Ce qui nous empêche d'Etre, c'est l'avoir, la peur de le perdre et l'égo.

Alors que l'Etre est bien plus grand bien plus unifiant, plus vrai et plus puissant. Or nous le savons aujourd'hui. Grâce aux études sur le cerveau, sur la médiatation, sur les activités permettant de renouer avec notre âme, notre esprit et notre corps. Grâce aux savoirs ancestraux des Chinois, des Indiens, de la philosophie des anciens nous savons depuis plusieurs milliers d'années le caractère essentiel que nous devons attacher à notre Etre.

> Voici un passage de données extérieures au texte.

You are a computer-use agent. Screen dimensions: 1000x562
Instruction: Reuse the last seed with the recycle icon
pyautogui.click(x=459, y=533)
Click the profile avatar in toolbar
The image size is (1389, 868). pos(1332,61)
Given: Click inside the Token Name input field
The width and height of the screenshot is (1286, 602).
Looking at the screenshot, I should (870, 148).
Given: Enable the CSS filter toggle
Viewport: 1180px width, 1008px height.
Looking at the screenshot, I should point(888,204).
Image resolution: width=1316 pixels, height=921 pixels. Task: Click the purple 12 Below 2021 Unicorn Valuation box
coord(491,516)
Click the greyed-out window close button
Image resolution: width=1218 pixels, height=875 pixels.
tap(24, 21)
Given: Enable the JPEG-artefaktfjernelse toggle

Qu'en est-il du système dans lequel nous vivons ? Les fondamentaux actuels liés au matériel, à l'avoir et à l'argent sont à l'extrême opposé.

Bien que le monde soit en plein changement et que nous entrions dans une ère de partage et de troc où les jeunes boulversent les fausses croyances, liées à la propriété privée et au dicatat de l'avoir, nous sommes encore dans un système dont les fondamentaux sont foncièrement liés au matériel, à l'avoir et à l'argent. Comment rompre avec cet état de fait ? Doit-on rompre tout d'abord ? Rompre veut dire cassure, donc douleur et souffance. S'adapter et progressivement se libérer tel est l'enjeu. Se libérer pour s'alléger, pour aller à l'essentiel et non au superflu. Pour retrouver notre vrai essence, notre souffle, notre esprit et toutes nos capacités à rêver, à penser, à créer, à jouer chanter danser, pour retrouver le sens du mot respirer.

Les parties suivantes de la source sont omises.